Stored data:
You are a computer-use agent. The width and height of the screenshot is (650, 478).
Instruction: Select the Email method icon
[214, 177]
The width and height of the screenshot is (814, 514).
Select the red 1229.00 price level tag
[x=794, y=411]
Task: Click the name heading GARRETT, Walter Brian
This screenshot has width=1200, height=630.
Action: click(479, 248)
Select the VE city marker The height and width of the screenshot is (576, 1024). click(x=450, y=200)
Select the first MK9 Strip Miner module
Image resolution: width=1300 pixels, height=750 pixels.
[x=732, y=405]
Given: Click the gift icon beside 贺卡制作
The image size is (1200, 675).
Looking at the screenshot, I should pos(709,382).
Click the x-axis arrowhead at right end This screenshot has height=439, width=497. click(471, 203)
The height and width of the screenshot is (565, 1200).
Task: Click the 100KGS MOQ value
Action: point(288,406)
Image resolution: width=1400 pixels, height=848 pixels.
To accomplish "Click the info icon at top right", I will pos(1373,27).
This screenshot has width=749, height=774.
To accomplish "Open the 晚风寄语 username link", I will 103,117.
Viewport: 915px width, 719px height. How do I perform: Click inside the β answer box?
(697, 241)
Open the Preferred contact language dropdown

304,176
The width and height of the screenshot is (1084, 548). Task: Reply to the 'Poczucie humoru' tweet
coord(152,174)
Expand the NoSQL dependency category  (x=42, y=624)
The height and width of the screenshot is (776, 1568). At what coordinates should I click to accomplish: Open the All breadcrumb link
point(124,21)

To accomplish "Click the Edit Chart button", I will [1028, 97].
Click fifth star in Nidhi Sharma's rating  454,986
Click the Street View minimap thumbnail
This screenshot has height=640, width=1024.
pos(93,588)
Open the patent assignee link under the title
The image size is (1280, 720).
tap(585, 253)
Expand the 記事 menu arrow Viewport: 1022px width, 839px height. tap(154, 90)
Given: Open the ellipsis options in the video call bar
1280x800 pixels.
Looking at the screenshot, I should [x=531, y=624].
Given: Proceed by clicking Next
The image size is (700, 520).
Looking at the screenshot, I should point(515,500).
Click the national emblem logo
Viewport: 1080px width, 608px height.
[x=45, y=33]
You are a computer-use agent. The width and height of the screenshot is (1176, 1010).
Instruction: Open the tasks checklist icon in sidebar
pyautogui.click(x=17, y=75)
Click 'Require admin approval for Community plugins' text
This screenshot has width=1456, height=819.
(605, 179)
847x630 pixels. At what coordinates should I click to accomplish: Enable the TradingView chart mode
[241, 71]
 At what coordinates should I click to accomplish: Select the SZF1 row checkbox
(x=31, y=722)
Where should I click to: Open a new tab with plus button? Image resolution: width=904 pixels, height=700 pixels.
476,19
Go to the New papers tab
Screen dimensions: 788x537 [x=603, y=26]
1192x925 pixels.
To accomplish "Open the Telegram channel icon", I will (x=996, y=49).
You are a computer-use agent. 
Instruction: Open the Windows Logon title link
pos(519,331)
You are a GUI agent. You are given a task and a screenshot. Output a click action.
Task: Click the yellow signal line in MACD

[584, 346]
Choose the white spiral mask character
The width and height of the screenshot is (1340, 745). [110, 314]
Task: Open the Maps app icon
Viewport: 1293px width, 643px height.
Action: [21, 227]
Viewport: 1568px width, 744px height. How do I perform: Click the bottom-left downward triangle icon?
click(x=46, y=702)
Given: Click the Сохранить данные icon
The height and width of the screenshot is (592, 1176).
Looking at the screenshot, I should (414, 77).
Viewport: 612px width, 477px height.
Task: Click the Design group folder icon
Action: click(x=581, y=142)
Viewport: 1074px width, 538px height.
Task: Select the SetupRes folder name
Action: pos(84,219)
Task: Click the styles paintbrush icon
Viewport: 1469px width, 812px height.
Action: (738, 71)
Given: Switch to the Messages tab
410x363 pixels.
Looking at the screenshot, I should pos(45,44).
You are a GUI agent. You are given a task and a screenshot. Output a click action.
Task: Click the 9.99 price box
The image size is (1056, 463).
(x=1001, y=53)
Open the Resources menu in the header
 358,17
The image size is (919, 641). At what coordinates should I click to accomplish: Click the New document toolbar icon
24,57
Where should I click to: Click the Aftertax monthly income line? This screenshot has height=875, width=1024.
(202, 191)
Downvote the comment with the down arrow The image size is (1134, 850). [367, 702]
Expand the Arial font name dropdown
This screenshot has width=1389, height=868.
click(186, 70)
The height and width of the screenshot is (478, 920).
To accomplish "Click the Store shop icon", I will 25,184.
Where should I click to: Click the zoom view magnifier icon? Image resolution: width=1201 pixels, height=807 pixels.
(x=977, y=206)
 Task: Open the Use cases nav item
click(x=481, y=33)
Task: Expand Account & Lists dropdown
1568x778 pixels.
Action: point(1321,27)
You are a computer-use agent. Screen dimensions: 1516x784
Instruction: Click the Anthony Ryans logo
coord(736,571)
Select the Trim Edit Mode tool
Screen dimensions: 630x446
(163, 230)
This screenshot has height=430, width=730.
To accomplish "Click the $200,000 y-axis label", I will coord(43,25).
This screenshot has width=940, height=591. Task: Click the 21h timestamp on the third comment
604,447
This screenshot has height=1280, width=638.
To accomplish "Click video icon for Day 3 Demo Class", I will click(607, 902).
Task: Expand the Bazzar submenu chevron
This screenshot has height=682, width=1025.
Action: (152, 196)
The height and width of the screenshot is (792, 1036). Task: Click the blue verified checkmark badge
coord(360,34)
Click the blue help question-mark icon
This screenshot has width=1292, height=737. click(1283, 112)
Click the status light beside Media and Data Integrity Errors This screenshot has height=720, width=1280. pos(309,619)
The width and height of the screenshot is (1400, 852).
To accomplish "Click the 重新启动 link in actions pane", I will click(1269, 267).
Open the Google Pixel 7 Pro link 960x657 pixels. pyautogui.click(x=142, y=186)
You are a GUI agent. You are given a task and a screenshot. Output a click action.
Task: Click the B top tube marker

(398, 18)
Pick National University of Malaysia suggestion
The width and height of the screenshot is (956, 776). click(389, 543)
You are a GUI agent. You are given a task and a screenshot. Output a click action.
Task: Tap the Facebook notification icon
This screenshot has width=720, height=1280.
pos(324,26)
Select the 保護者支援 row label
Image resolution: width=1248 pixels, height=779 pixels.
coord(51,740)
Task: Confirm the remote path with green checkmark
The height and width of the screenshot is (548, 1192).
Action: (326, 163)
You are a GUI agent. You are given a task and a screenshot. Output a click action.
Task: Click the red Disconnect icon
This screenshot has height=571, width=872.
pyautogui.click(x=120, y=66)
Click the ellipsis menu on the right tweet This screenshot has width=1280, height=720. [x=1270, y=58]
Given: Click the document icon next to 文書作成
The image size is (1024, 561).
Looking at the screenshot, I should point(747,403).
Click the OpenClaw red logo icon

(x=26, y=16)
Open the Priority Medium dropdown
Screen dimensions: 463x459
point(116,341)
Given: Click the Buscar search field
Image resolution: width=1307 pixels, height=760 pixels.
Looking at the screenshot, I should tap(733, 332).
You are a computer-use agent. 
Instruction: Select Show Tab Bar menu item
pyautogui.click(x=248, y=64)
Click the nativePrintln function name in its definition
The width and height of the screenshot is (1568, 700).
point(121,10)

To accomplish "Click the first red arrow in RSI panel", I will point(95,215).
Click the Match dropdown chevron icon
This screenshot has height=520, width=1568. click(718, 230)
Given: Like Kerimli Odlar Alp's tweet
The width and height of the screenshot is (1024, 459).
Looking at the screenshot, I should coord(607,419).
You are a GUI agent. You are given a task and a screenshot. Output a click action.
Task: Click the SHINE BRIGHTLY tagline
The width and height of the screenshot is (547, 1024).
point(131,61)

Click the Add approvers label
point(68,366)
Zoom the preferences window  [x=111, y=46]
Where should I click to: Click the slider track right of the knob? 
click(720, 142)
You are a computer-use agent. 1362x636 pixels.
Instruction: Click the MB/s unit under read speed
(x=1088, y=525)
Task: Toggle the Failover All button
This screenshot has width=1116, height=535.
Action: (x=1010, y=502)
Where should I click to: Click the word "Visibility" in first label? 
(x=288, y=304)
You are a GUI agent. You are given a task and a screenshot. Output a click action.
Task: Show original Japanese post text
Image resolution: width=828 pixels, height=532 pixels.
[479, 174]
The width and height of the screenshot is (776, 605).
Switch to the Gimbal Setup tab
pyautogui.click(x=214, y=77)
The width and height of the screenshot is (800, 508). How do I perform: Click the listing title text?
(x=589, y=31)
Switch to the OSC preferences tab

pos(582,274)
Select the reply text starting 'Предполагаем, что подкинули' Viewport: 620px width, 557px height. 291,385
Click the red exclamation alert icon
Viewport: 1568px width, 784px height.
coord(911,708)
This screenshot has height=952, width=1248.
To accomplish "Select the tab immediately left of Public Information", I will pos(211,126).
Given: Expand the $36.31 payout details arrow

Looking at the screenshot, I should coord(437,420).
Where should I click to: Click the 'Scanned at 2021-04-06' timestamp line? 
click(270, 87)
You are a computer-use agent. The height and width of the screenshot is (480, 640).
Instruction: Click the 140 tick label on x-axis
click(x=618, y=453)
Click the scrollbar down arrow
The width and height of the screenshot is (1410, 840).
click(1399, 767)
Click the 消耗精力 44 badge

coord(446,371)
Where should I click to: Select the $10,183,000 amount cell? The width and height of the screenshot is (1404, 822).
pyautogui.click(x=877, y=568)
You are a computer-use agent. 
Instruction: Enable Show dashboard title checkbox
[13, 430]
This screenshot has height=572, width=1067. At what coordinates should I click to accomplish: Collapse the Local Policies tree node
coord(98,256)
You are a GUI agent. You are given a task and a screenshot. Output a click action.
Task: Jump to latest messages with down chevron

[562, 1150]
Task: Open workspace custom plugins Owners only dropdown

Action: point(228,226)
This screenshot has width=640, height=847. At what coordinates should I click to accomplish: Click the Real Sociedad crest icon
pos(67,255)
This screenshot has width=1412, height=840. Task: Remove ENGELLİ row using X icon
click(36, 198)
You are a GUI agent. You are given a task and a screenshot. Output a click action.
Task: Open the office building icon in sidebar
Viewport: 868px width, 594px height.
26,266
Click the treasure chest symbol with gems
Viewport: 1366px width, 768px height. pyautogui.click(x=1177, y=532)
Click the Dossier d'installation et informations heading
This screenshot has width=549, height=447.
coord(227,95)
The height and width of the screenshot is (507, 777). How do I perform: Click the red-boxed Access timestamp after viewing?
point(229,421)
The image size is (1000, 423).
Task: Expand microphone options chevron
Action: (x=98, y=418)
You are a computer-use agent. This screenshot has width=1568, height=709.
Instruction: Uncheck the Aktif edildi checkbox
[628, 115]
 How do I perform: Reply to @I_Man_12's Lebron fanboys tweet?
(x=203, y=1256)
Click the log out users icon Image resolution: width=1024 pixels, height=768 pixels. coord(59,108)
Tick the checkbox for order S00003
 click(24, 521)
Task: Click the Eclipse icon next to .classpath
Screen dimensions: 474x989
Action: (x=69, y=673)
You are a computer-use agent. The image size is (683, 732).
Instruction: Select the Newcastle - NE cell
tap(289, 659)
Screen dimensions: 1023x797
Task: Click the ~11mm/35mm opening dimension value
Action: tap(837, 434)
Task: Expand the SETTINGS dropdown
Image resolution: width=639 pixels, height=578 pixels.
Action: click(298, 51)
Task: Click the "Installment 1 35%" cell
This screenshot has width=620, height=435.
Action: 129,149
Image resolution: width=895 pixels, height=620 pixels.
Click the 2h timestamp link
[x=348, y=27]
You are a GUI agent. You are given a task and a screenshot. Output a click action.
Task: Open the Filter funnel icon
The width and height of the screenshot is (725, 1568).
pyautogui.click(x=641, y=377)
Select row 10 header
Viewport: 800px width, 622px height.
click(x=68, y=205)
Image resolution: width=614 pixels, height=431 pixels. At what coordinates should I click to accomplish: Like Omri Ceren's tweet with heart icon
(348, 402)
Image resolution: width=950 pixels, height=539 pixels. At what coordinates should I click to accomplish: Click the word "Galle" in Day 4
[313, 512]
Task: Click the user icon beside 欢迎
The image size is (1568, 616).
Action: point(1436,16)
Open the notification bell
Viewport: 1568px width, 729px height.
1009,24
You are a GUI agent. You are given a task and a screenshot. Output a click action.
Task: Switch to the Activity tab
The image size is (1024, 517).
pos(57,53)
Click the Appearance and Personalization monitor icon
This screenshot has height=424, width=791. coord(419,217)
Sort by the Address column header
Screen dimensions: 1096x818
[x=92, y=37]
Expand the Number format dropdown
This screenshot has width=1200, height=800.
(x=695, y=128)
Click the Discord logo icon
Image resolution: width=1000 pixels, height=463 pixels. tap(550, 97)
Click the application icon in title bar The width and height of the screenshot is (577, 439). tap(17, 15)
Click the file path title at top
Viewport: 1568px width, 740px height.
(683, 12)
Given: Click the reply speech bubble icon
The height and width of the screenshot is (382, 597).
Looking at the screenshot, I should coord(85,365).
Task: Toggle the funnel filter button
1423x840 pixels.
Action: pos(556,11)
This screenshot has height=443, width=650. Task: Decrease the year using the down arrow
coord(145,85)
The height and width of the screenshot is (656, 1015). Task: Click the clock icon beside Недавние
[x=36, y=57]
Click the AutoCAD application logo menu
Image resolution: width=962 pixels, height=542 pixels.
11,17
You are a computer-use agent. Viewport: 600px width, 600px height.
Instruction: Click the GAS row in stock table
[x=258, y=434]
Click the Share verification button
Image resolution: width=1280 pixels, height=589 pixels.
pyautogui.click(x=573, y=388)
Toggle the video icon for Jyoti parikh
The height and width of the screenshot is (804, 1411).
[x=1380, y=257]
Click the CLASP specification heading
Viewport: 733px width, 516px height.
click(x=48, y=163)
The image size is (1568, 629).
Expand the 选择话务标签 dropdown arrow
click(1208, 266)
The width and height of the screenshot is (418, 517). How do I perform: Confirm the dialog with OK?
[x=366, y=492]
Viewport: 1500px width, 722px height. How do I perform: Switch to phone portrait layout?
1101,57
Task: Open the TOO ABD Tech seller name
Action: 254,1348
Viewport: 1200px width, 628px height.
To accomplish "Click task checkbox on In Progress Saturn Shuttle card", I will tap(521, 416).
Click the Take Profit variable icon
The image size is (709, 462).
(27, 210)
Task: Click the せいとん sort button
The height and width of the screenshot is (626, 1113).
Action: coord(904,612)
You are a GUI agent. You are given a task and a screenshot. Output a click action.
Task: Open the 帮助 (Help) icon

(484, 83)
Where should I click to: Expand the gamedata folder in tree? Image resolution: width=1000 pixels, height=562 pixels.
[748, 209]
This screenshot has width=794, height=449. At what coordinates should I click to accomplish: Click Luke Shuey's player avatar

__What you should do__: Retype, exactly and in full, the lines above from the one containing "At what coordinates should I click to accomplish: Select" through the one containing "Task: Open the Maps app icon".

__Response for this exercise__:
 At what coordinates should I click to accomplish: Select the SZF1 row checkbox
(x=31, y=722)
Where should I click to: Open a new tab with plus button? Image resolution: width=904 pixels, height=700 pixels.
476,19
Go to the New papers tab
Screen dimensions: 788x537 [x=603, y=26]
1192x925 pixels.
To accomplish "Open the Telegram channel icon", I will (x=996, y=49).
You are a computer-use agent. 
Instruction: Open the Windows Logon title link
pos(519,331)
You are a GUI agent. You are given a task and a screenshot. Output a click action.
Task: Click the yellow signal line in MACD

[584, 346]
Choose the white spiral mask character
The width and height of the screenshot is (1340, 745). [110, 314]
Task: Open the Maps app icon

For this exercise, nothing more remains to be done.